Per quanto concerne i migranti, Felci ha chiarito che, stando a quanto affermato nelle scorse ore dall’assessore ai Servizi sociali Ciafrei, il progetto Sprar sarà implementato: «Noi siamo contrari a questo proseguimento - ha aggiunto -, non solo per il presente, ma anche per il futuro. Al termine delle procedure di accoglienza, infatti, cosa succederà? Queste persone decideranno di restare a Velletri o andranno via? Non vorremmo che si potesse presentare una sorta di ‘Guerra fra poveri’, coi cittadini italiani che già sono in difficoltà perché spesso non hanno una casa in cui vivere, a causa della carenza di alloggi popolari.
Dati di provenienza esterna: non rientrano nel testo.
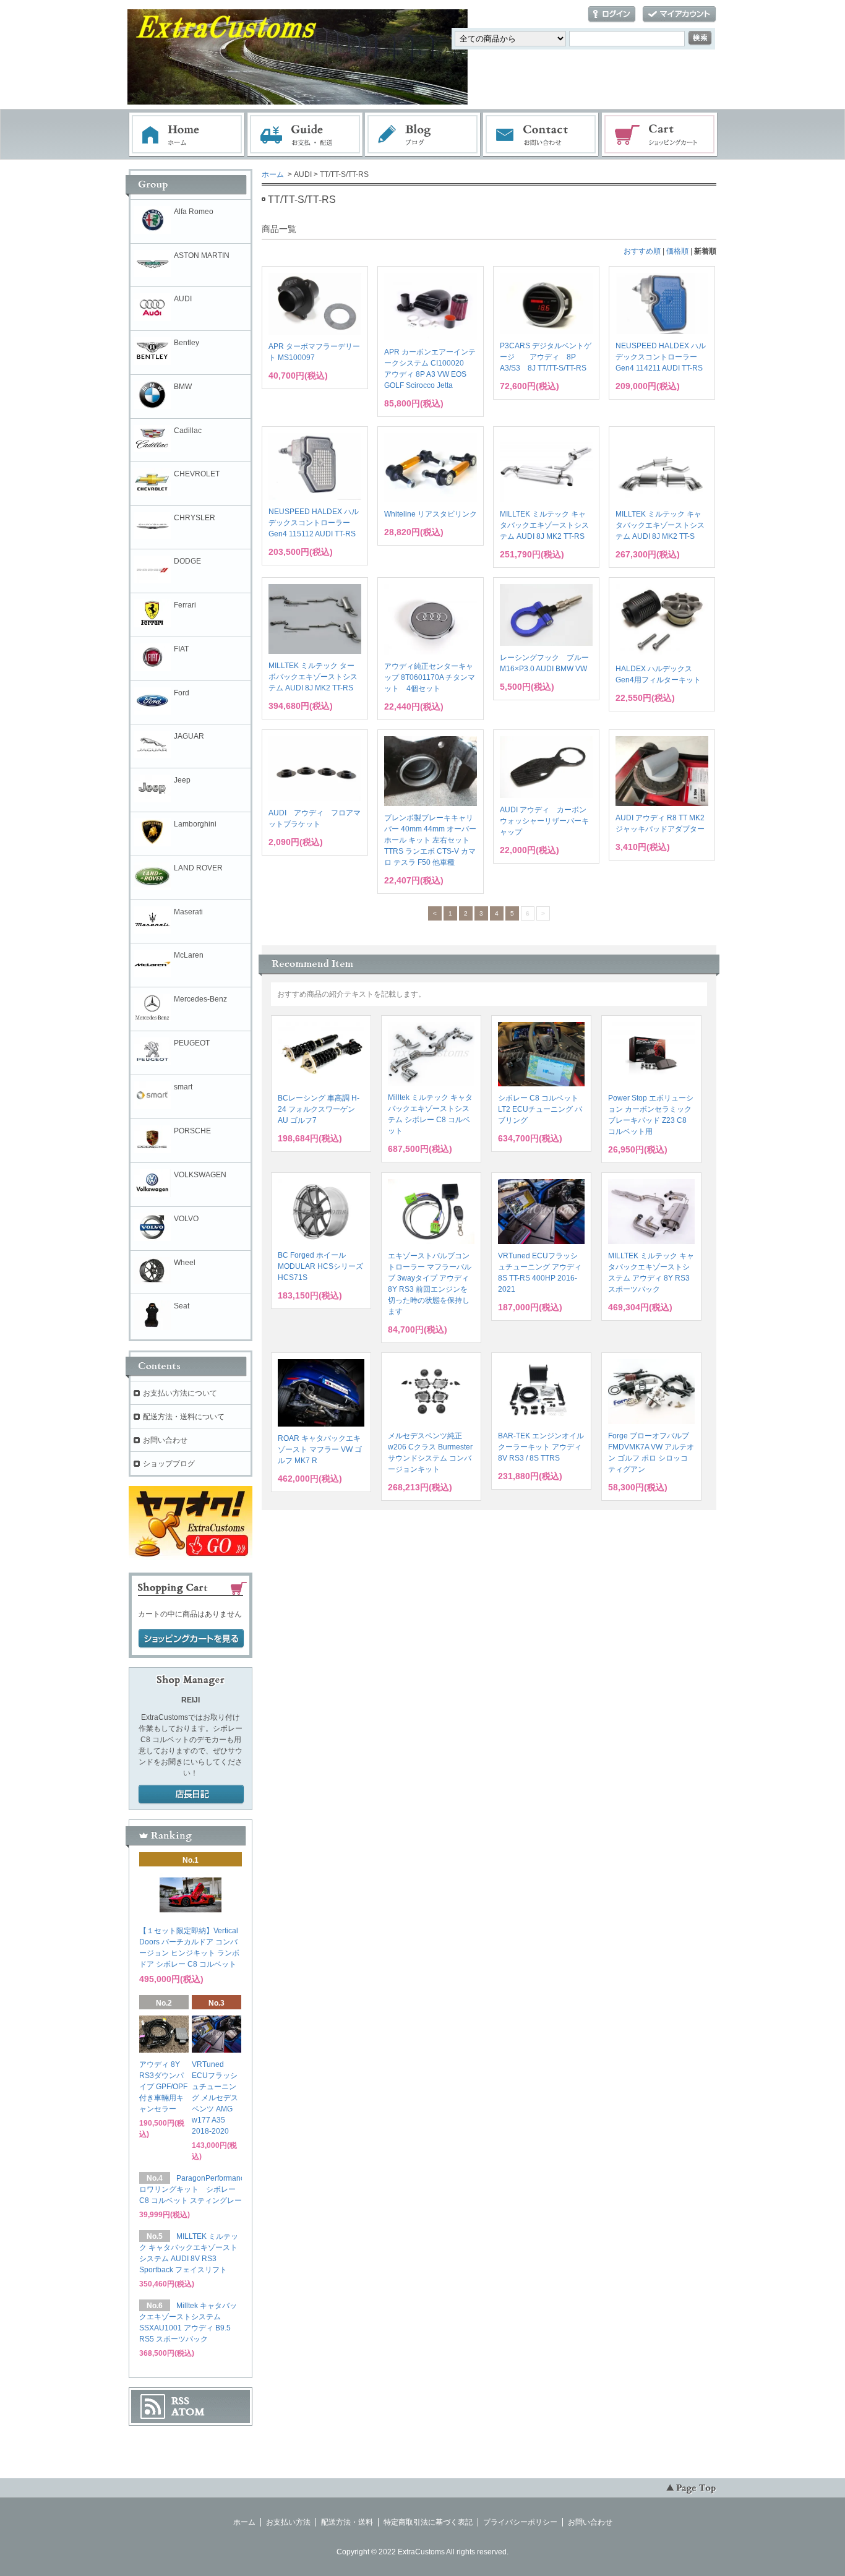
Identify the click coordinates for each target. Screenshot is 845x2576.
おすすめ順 (642, 251)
Non possiamo sentirci ospiti a casa nostra, vanno evidenziate delle priorità - ha concluso Felci - Non possiamo aiutare gli altri se non siamo in grado di sostenere il nostro popolo».

In chiusura, il referente di CasaPound Italia per Velletri ha voluto ringraziare i commercianti del Corso che, al passaggio del corteo, confortavano i manifestanti, ma ha anche evidenziato come l’iniziativa non sia stata una passerella politica, visto che il movimento che rappresenta non ne ha bisogno e vuole solo schierarsi al fianco degli italiani e dei veliterni.